If you find yourself writing about something abstract, or if your own pictures don’t do justice to the experience you’re sharing, search Flickr Creative Commons to find pictures you can use – pictures under the Attribution license only need a simple credit back to the photographer. Remember not to lift pictures from blogs or website without permission, as you’ll only harm your own credibility.
6. Interact with other bloggers.
The blogosphere is an awesome community of people. Once you’ve started (or started thinking about) your own travel blog, you need to get out there and start reading and interacting with other bloggers. A great way to make your presence known is to leave comments on other blogs; you can give feedback on their posts, answer questions they maybe asking, or share your own experiences from a place they’ve written about.
Make sure that you use your blog profile while commenting, so it links the bloggers and other commenters back to your blog. Gradually, you’ll also realize the value of each comment posted on your blog; you’ll realize just how disheartening it is to put your heart and soul into a post and not receive any comments from your readers! Make an effort to reply to all comments on your own blog, so as to ensure that your readers know that you value them.
7. Get active on social networks.
Facebook and Twitter are excellent ways to join the existing community of travel bloggers, as well as generate traffic to your own blog (they are the second biggest sources of traffic to my blog after Google). Grow your social networks, especially Twitter, and establish yourself as a credible voice in your selected niche of travel blogging. Remember that more important than sharing links is engaging with existing influencers.
Every Tuesday at 3:30 pm IST, you can join the #TTOT (Travel Talk on Twitter) chat, and interact with fellow travel enthusiasts and travel bloggers; it is not only a great source of new travel ideas, but also helps keep you motivated about travelling and blogging. Similarly, you can join fan pages of travel bloggers you like to read and existing travel blogging groups, and start understanding how these platforms are best used.

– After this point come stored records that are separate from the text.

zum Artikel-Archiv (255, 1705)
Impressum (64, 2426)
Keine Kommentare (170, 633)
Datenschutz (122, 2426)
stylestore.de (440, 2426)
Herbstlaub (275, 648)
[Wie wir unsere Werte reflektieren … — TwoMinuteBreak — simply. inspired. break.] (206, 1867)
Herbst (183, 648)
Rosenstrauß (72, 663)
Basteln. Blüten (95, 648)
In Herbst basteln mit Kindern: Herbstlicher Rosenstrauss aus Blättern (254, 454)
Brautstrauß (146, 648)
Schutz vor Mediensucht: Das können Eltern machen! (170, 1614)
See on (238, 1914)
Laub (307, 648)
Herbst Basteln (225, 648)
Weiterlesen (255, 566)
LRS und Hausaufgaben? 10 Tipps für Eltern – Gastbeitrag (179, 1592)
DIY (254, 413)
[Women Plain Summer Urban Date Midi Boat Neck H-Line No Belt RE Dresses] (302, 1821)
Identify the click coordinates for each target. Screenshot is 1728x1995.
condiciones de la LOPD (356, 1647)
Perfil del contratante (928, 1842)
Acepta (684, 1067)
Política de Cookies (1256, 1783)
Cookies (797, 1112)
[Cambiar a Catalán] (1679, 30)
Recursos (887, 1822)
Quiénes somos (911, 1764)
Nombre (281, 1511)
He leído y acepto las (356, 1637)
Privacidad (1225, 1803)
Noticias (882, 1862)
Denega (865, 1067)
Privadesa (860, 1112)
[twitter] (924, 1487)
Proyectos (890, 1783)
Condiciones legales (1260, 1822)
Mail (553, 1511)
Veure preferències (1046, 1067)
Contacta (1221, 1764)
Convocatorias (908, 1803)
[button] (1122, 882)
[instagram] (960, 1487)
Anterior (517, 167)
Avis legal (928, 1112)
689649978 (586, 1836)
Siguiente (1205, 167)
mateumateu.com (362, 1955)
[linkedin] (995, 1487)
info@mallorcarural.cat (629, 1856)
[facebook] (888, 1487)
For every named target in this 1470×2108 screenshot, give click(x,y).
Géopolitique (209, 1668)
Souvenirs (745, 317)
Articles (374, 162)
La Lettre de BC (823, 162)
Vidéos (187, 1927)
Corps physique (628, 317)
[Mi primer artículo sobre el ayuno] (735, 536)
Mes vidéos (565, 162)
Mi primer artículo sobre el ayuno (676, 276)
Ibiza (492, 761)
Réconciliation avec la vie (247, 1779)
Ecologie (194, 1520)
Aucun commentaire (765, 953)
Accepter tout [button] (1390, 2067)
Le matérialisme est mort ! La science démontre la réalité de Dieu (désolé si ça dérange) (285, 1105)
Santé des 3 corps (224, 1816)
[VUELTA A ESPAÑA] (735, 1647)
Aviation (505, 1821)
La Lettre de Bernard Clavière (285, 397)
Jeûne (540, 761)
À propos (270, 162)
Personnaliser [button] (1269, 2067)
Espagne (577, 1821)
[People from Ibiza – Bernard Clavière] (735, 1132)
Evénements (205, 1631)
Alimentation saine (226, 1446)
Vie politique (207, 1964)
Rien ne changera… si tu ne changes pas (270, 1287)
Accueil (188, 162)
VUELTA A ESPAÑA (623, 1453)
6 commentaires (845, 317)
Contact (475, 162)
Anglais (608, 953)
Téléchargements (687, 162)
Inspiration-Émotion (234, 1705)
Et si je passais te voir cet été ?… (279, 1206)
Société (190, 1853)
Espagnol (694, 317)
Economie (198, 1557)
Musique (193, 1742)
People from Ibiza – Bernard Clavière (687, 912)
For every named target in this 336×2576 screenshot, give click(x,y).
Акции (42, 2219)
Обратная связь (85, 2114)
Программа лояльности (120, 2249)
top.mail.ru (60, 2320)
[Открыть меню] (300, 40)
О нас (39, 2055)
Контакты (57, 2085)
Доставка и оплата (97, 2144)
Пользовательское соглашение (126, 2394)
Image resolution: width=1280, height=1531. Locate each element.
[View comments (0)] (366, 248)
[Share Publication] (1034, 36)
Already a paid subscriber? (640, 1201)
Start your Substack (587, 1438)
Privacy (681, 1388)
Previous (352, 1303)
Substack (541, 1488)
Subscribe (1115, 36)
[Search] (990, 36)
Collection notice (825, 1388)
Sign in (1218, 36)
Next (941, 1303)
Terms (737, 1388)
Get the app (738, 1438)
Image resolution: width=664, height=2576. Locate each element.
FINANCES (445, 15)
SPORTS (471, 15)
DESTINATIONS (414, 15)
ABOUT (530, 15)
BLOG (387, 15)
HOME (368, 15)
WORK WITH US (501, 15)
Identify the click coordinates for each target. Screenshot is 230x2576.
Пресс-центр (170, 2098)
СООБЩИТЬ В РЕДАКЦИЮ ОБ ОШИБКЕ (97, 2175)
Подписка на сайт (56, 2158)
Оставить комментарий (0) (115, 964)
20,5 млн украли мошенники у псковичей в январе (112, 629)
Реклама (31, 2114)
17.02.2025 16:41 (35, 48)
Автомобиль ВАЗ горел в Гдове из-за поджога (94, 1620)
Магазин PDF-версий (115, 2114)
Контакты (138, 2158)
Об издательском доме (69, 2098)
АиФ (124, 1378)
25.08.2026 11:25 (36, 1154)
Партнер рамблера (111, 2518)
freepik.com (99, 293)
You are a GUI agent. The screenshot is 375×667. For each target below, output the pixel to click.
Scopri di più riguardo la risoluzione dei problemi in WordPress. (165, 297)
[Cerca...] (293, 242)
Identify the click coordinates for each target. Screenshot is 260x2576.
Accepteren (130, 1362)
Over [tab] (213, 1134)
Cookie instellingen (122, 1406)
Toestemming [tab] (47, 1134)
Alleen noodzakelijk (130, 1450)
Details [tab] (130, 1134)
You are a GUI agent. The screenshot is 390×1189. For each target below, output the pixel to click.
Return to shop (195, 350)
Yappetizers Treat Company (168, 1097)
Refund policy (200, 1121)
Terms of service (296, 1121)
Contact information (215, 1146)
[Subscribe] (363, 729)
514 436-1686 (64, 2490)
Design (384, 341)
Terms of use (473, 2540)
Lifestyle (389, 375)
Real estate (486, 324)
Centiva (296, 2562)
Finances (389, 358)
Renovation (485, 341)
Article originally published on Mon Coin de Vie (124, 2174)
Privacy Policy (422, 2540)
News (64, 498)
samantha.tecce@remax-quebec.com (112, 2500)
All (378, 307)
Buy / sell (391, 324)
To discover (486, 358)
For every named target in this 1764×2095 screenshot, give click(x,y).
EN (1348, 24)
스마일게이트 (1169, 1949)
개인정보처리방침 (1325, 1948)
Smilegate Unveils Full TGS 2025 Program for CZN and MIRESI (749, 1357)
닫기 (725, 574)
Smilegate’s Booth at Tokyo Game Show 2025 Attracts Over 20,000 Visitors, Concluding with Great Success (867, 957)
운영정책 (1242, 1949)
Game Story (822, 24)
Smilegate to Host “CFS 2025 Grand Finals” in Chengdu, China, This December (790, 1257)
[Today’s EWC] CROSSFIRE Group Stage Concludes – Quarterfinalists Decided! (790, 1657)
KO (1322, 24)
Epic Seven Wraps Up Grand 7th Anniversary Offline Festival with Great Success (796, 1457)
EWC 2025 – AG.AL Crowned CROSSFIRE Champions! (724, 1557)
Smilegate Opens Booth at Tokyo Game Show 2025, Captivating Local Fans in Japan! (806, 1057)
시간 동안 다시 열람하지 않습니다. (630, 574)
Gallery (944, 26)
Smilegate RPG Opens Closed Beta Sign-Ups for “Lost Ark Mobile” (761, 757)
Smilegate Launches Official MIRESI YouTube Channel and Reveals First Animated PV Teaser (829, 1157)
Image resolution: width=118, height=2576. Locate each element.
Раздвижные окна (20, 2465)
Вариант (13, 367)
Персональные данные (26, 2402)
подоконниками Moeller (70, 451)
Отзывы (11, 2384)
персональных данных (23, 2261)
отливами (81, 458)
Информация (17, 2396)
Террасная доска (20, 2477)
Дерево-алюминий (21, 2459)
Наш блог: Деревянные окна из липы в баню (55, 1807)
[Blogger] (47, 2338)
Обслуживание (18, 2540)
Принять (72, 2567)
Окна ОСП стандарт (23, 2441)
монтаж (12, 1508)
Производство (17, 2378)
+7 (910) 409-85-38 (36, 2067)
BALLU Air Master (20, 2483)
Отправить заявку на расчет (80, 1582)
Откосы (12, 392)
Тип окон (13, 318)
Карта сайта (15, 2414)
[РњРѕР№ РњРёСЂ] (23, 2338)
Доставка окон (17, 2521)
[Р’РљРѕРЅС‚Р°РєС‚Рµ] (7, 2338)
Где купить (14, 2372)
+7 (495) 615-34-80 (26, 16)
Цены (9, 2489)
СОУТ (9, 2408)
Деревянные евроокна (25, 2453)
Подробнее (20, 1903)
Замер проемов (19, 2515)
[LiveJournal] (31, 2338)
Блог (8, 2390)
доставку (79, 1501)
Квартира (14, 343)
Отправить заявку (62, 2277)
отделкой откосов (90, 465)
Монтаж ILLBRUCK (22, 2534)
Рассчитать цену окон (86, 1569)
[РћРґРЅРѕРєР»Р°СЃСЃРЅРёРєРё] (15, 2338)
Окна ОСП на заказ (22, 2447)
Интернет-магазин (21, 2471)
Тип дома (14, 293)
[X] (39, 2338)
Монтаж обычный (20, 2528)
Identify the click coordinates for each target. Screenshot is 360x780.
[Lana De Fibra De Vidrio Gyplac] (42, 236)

8. Start search engine optimization.
SEO is the holy grail of blog traffic. The idea is to create visibility for your blog on Google; for instance, if you’re writing about street food in India, your blog should appear on the first page of Google when people search for that or something similar. Challenging as it sounds, blogging platforms like WordPress or Google ensure that the technicalities are taken care of on the back end. All you have to ensure is that your blog posts and photographs are tagged with relevant keywords that people might be searching for.
9. Value your blog.
Something that I personally feel is an issue with many Indian bloggers, is that we don’t value our blog and our content enough. We accept unbelievably low rates for advertising and sponsored posts; a “something is better than nothing” kind of attitude. It is important for advertisers and sponsors to understand that blogging is hard work, and if we, as bloggers, don’t convey that, we’ll always remain poor!
10. Have fun!
If you start a travel blog purely with the intention of making money or scoring free travel opportunities, chances are you’ll get burnt out soon enough. Ask any travel blogger and they’ll tell you that blogging is hard work; you will be spending a lot of time and effort in the initial years, and the money or sponsored travels might not come until much later. Something common across most travel bloggers (myself included) is that they are absolutely obsessed with their blogs, and absolutely love blogging about their travels, returns or no returns. So if travel blogging is something you think you’ll really love to do, get out there, travel, write, and have fun. The blogosphere is a wonderful place to be!
Do you have any other tips or questions for starting a new travel blog?